Laurence: You self-censored several photos. Can you talk in that context about the limit of photography as evidence?

Vlad Sokhin: I want to show the truth but I am always careful. I went to the hospital once and there was a young woman who had been raped. She was shivering and shocked. She gave me the consent to take her picture, but I understood that she was not thinking clearly. So, I decided to come the following day when she had calmed down. When you take a photo of someone,  he or she needs to understand where this photo goes.  

 

Laurence: I am curious about the series Last of the Dani in relation to the role and use of photography.  In this case, it has historical value because you document a disappearing tribe, but at the same time it questions the visual representation spread by the media because these tribes are actually making money out of tourism. And, why? Because tourists come to look for this stereotypical image.

Vlad Sokhin: When I went to document this tribe in West Papua, Indonesia and saw these people, I was a bit disappointed. When they see tourists, they run to their houses, take off their clothes and pretend that they are a genuine tribe. My approach was to show them from a different side. West Papua and Papua New Guinea’s economy is booming. Why do most photographers not document that?

For me, it was a brilliant way to show this situation because the transition between the past – the so-called stone-age – and the present time is happening so fast, and it is fascinating to me to photograph how the society changes. In tribal wars, no one uses bow and arrows anymore. People use Kalashnikov and kill each other using hand-made guns.

These sort of things, for me, are very interesting; not how other media try to present this. I never try to please the editors. When I am working on my own I really try to show what the situation really looks like, and most of the editors understand.

 

Andres, 39, accused of multiple rapes, waits for his court date in a cell in the Boroko Police Station.

Andres, 39, accused of multiple rapes, waits for his court date in a cell in the Boroko Police Station.

Laurence: Talking about editors, how do you balance your work, financially?

Vlad Sokhin: Thirty percent of my work are magazine assignments. The rest are assignments for the UN and NGO’s.

I am also trying to approach the local governments, major cities, museums and universities. This is a very big market that many photographers don’t know about, but it is where I am getting a majority of my work from. Unfortunately, work in mainstream media is scarce. It is easier to sell my existing work many times over than to receive a call from a major media company. And when you get an assignment, what can you really show in three days?  So I prefer to find different sources of funding to be able to stay in places where I work longer and be able to come back there several times.  

 

A policeman beats a man on the street in the town of Minj, Jiwaka Province. The man was suspected in a sexual assault attempt and police arrested him, using force to take him to the police station for interrogation.

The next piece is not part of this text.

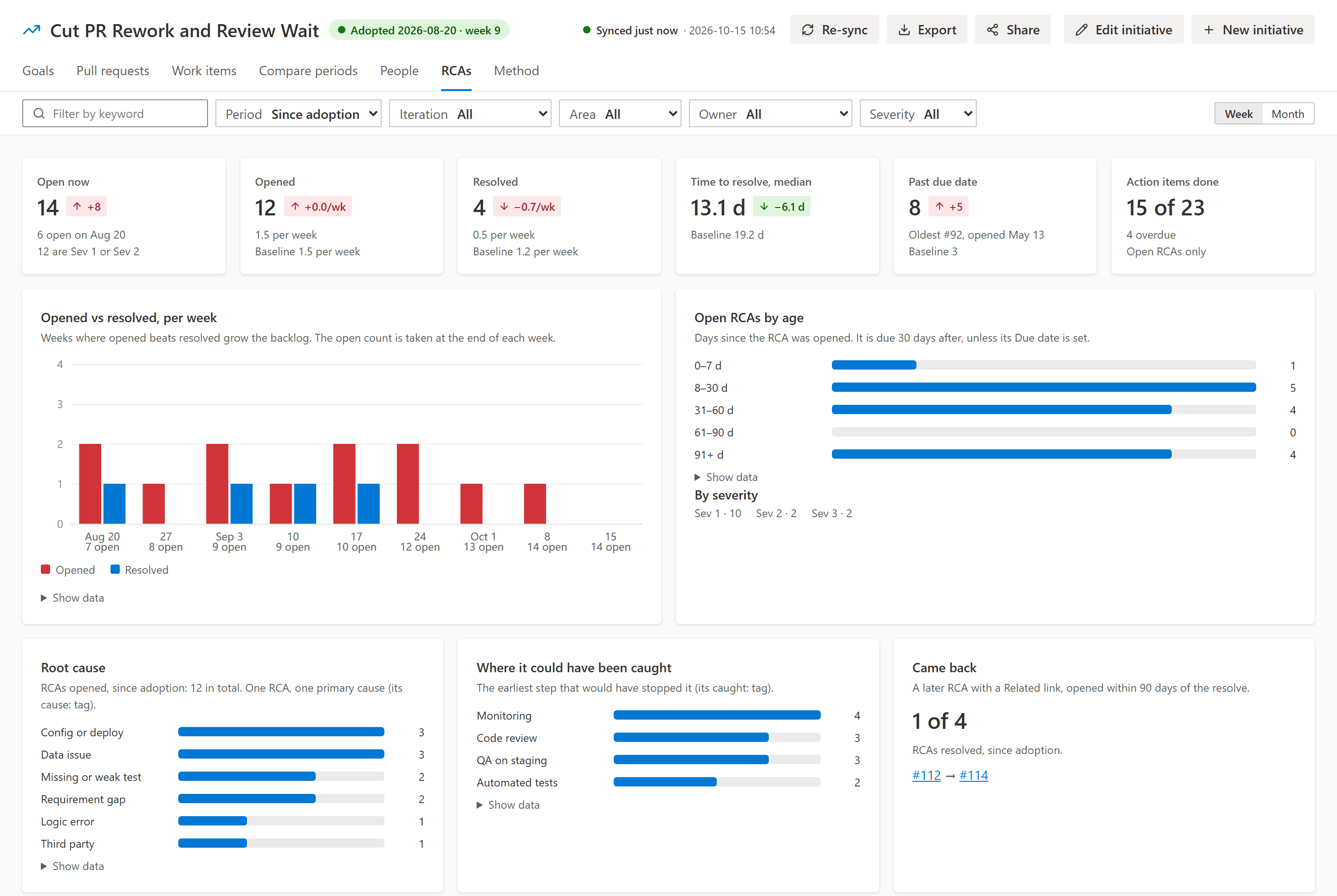Switch chart granularity to Month
The width and height of the screenshot is (1337, 896).
click(1287, 114)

A policeman beats a man on the street in the town of Minj, Jiwaka Province. The man was suspected in a sexual assault attempt and police arrested him, using force to take him to the police station for interrogation.

 

Laurence: What are your suggestions for young freelancers who’d like to pursue similar projects?

Vlad Sokhin: Language is another necessary skill. It is easier to work on the ground because more people trust you and give you access. And, the more languages you know, the more jobs you get. I learned this from my experience in Papua New Guinea, where I got some assignments because I speak the local language.

 

 

Vlad Sokhin is a documentary photographer, videographer and multimedia producer who has worked for various international media organizations including the International Herald Tribune, BBC World Service, The Guardian, National Geographic Traveler, GEO, ABC, NPR, The Atlantic, Stern, Le Monde among others. He is represented internationally by Panos Pictures.

Laurence Cornet is a writer, a photography critic and a curator based in Brooklyn. Her clients include L’Oeil de la Photographie, The Magnum Foundation, Images magazine, Vice, MSNBC, Vogue and Camera.